El Dr. Peter asintió y, con cuidado, comenzó a conectar las gafas a su computadora. Después de algunos momentos de silencio, la pantalla se iluminó con una serie de imágenes de Bety jugando en el parque, riendo y aplaudiendo.

Las risas y los sonidos de felicidad resonaron en el laboratorio, provocando un nudo en la garganta de todos los presentes.

Las imágenes continuaron, pasando de escenas de alegría a momentos de tristeza, como cuando Bety se desmayó por primera vez o cuando fue al hospital para un tratamiento.

Pero a pesar de todo, compartía sus momentos difíciles con Kazarín. Este era un constante rayo de luz y compañía en su vida.

Las imágenes finalmente se desvanecieron, dejando a los investigadores estupefactos.

—Nunca pensé que Kazarín pudiera sentir tanto —dijo el Dr. Peter en voz baja.

—¿Y si no es que sintiera? —intervino Raquel—. ¿Y si es que fue programado para imitar las emociones?

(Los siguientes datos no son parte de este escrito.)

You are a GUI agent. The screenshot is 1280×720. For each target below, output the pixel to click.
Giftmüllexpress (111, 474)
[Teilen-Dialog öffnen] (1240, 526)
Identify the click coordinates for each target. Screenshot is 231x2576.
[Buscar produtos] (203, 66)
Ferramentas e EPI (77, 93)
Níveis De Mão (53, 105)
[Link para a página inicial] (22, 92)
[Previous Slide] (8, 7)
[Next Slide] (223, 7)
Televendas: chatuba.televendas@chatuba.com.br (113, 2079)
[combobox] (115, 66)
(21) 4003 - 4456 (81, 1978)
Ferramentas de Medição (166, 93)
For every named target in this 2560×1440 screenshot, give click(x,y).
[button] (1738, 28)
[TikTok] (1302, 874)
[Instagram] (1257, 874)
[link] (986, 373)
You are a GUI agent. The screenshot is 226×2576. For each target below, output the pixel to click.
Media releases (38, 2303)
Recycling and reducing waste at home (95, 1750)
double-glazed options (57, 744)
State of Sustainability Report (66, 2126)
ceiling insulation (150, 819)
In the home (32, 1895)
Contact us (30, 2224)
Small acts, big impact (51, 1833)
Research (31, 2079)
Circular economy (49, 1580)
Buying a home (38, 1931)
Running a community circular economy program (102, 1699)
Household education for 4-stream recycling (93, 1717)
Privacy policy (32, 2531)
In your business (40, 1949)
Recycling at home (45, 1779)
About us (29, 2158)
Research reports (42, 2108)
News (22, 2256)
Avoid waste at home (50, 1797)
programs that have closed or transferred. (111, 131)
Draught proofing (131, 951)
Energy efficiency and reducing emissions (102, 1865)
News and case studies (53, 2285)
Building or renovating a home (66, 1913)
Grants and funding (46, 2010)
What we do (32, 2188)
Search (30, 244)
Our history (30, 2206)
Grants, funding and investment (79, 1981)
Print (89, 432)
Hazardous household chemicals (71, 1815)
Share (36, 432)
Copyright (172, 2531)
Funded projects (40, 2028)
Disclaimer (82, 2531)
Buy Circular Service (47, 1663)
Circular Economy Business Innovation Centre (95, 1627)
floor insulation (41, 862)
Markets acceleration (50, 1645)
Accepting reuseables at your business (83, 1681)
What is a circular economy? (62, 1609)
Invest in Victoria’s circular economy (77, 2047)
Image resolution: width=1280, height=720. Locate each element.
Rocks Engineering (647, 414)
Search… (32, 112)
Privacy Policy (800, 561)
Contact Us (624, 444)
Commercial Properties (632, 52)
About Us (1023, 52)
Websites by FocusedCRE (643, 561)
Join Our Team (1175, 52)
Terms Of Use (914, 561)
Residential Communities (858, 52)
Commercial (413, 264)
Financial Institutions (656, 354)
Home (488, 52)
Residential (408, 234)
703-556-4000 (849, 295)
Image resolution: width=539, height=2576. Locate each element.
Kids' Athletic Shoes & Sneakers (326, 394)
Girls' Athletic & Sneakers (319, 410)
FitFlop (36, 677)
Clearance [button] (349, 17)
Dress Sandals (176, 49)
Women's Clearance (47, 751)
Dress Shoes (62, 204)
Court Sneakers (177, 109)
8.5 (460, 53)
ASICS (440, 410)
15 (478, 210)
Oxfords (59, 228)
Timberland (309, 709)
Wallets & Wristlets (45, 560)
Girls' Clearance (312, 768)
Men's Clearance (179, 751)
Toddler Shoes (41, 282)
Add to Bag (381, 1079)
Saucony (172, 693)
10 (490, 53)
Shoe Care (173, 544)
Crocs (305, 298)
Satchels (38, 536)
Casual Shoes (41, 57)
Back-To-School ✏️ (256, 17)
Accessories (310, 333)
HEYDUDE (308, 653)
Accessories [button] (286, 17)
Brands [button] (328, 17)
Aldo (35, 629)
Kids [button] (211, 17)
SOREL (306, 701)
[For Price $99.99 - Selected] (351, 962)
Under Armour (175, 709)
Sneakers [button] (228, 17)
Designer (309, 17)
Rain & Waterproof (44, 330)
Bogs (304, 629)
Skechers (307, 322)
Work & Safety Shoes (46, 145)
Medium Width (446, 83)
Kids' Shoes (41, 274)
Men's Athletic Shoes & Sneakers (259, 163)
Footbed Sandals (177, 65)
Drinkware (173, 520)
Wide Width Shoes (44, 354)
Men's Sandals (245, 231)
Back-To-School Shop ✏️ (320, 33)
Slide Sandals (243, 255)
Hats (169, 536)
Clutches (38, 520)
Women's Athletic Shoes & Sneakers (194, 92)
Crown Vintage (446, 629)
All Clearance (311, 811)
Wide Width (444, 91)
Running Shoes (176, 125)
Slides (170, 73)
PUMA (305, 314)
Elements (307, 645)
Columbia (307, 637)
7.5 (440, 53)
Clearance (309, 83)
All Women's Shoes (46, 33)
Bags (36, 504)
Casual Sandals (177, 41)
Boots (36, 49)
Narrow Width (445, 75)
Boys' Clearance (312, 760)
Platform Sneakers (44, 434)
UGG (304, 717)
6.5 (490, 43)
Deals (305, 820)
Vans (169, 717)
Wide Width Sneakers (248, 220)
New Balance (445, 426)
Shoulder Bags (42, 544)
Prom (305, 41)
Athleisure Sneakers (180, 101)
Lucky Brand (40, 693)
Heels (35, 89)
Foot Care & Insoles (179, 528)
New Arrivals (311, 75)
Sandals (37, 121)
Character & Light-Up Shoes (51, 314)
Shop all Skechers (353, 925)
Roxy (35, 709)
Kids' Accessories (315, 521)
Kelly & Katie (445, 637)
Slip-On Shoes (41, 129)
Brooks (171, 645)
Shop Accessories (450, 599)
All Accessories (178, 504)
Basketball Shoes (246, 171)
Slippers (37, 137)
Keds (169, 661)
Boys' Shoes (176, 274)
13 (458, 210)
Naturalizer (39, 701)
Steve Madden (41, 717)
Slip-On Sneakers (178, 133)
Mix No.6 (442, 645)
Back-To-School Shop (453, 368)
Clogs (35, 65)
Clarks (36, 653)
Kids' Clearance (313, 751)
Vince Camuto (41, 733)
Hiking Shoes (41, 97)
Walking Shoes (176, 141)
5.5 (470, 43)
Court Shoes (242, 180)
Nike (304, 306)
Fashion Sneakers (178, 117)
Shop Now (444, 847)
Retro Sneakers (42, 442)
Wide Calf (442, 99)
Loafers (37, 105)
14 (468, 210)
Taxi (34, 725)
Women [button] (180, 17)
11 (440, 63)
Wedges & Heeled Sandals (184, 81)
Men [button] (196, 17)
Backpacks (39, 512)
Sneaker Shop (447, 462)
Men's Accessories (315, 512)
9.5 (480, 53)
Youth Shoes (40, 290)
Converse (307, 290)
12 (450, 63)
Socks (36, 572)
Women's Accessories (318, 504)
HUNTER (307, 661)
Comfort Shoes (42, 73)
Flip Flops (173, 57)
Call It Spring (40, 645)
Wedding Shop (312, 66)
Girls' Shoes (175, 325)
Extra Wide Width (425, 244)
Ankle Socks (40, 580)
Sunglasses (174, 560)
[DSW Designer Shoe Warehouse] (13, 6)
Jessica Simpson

—Eso es lo que necesitamos averiguar —respondió Peter.

—Recordemos que la ambliopía sí fue inducida, programada —añadió.

Con eso en mente, los investigadores se pusieron manos a la obra. Analizarían cada imagen, buscando indicios que los ayudara a descubrir la verdad sobre Kazarín y su vínculo con Bety. Aunque Bety ya no estaba allí para contar su historia, Kazarín y sus gafas de memoria estaban dispuestos a hablar por ella.

Lo que vieron al terminar de analizar las imágenes de los lentes los dejó sin habla.

La misma imagen, repetida muchas veces, mostraba a Bety besando a Kazarín, pero ella no tenía las gafas puestas.

Todos voltearon a verse entre sí, menos el Dr. Peter.

Aunque aún no se había inventado un robot capaz de reaccionar al amor, se demostró que sí era posible.

Bety, concluyeron los investigadores, también había sido… Más que un robot.

Después de la reunión, el Dr. Peter entró a su amplio privado. El título en la pared llamaba la atención:

 

“Robot con Doctorado en Comportamiento Humano”.